FIG. 2.

Hep^NIK mice are prone to APAP‐induced acute liver failure. (A) Survival rates following APAP treatment (300 mg/kg body weight). Male Hep^NIK mice, n = 6; male Hep^Con mice, n = 8. (B‐D) Hep^NIK and Hep^Con male mice were treated with APAP (200 mg/kg). (B) Plasma ALT levels (n = 8 per group). (C) Liver sections were prepared 24 hours after APAP treatment and stained with the indicated agents. Necrotic area was normalized to total area.

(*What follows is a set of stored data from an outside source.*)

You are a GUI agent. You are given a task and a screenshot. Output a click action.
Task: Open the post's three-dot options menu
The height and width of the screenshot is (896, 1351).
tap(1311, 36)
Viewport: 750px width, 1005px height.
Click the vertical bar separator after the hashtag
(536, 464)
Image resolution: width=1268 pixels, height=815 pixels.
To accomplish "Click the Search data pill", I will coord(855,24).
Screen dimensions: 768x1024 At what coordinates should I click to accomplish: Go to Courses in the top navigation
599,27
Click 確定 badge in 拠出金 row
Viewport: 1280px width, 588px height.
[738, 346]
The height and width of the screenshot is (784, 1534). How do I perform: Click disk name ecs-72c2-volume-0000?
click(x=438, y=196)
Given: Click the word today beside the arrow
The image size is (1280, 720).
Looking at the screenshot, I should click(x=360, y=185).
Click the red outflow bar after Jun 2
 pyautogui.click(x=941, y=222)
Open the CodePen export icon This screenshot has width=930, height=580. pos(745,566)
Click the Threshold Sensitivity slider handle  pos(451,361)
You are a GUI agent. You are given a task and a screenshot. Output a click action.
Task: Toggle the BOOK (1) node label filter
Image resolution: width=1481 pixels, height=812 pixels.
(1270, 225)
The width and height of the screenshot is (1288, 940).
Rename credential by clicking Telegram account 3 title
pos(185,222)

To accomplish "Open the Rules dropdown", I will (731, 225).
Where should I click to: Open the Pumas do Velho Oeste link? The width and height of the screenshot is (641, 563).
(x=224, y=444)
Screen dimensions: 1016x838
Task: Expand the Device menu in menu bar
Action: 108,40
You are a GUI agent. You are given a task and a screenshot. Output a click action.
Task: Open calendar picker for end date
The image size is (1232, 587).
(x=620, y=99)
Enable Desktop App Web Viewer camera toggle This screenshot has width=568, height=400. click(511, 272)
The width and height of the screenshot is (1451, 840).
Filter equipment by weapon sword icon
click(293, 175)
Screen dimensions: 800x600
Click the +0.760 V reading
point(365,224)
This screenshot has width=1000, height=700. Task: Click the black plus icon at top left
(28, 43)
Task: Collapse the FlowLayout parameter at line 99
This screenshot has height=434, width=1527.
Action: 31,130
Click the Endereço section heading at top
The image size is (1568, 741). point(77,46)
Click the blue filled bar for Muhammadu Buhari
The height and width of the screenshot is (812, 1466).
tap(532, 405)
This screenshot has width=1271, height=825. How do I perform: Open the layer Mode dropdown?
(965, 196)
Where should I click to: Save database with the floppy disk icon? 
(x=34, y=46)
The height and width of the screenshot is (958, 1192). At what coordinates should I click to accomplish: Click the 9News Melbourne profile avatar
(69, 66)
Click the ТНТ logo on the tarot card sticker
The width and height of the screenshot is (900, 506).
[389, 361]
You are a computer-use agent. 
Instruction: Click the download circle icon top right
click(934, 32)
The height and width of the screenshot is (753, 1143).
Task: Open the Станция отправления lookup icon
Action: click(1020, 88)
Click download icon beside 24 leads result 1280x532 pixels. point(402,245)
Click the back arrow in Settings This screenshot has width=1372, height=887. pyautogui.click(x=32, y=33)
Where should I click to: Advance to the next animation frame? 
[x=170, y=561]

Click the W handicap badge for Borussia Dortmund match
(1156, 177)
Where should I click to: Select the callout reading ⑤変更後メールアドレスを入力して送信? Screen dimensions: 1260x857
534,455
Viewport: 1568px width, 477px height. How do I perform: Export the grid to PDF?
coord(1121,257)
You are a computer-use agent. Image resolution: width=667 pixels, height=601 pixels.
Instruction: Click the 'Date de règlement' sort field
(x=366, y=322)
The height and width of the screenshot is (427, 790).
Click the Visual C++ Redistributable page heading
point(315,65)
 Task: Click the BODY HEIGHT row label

TUNEL, MPO, or γ‐H2AX cell numbers were normalized to total cell number (n = 3‐4 per group). Scale bar, 200 μm. (D) Liver gene expression 24 hours after APAP treatment (normalized to 36B4 levels, n = 4‐8 per group). (E) Mouse primary hepatocytes were transduced with NIK or β‐gal adenoviral vectors and treated with APAP. Hepatocyte viability was measured by MTT and normalized to baseline levels (n = 6 per group). Data are presented as mean ± SEM. *P < 0.05; (C,D) two‐tailed unpaired Student t test; (B,E) two‐way ANOVA/Bonferroni’s multiple comparisons test.